Dismissing the hard work of Steve Jobs and Apple engineers because crappy resistive touch screens existed is ludicrous. I was heavy into futuristic cell phones in 2007 and had the highest rated Windows Mobile Phone and it was absolutely garbage compared to what iPhone brought. None of the ideas of Windows Mobile carried over to iPhone and it had none of the cool iPhone inventions like pinch to zoom. There were arrows everywhere in the UI and there was a “calibrate” setting I had to revisit every few days. This was a super high-tech phone in 2007, mobile keyboard and all!
Android releasing on all major networks just a year later confused the public and is the reason many iKnockoff morons don’t know Apple invented the iPhone and Androids were knockoffs developed to steal user data.

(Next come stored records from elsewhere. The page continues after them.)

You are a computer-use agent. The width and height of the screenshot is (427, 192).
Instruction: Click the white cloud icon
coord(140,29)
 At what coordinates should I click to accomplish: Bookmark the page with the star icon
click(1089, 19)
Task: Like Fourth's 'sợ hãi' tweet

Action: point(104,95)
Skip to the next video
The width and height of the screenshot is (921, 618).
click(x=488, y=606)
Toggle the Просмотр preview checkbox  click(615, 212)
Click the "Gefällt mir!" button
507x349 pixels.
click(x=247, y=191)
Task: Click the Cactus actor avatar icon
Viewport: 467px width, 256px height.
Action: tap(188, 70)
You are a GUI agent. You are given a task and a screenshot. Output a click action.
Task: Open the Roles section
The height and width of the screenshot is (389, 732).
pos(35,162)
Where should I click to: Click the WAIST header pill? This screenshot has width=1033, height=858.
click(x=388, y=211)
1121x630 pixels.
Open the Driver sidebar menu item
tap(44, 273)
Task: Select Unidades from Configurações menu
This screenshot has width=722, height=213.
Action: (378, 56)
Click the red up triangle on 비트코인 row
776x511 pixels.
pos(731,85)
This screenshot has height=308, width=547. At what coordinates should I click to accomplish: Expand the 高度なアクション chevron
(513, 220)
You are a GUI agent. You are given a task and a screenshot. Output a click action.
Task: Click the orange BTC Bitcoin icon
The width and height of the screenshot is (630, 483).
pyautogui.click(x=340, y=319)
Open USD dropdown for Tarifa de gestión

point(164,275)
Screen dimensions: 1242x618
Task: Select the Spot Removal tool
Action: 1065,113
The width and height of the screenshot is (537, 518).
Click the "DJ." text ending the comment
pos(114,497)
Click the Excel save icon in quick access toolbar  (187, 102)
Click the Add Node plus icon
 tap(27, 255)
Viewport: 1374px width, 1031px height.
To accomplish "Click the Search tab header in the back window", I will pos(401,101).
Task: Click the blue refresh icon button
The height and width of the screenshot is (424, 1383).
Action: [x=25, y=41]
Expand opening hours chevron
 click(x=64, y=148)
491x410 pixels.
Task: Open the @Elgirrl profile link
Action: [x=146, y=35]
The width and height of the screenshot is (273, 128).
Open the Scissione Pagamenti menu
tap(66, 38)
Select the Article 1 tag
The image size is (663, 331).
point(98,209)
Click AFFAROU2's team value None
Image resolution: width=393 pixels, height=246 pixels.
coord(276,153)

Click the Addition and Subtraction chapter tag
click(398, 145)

I had some iKnockoff moron tell me Apple copied Android because the OS Android was being developed before 2007. That OS of course, never released.
The text loupe was inexplicably removed in iOS 13, but has been back since iOS 15.
Apple invented the underlying UI concepts for current day phones, or perhaps you can say they were the lead in a fusion of ideas from a field of smartphone OEMs after everyone dropped making thumb-board form factors to touchscreen form factors. All this stuff with touch detection, scroll locking, rubber banding, reduction of jitter, lag, keyboard, etc, basically was done at Apple in order to have a competent touch product. Incremental improvements obviously occurred through the years. I bet the amount of tech from Jeff Han's touch implementation is pretty close to zero. Nobody took any ideas from him to make their phones.
Arguably, I think you can say that Apple's acquisition of Wayne Westerman's Fingerworks in 2005 was a huge acquisition for the iPhone. His tech was probably really what made the iPhone touch UI work, mainly in giving iPhones the least amount of touch input lag. Those drivers were gold. Getting "OS X" to have great responsiveness is a huge part of this too. Can't have one without the other. So, whoever on Scott Forstall's team that optimized the graphics stack for iPhones gets just as much recognition as Westerman"s team did.
Xerox labs in hindsight had 90% of what became the future of computers in their lab, but demonstrating a science project is not the same as making it work, Thorium Reactors kinda works but until someone does the actual practical part it means nothing. Quantum computers will also be a thing in the future but it will need someone with money, smarts and the will to do the practical work to make it useful.
Thorium reactors may be a working thing at some point, but it's not going to be in my lifetime, and it doesn't actually look like they're ever going to be anything but hype.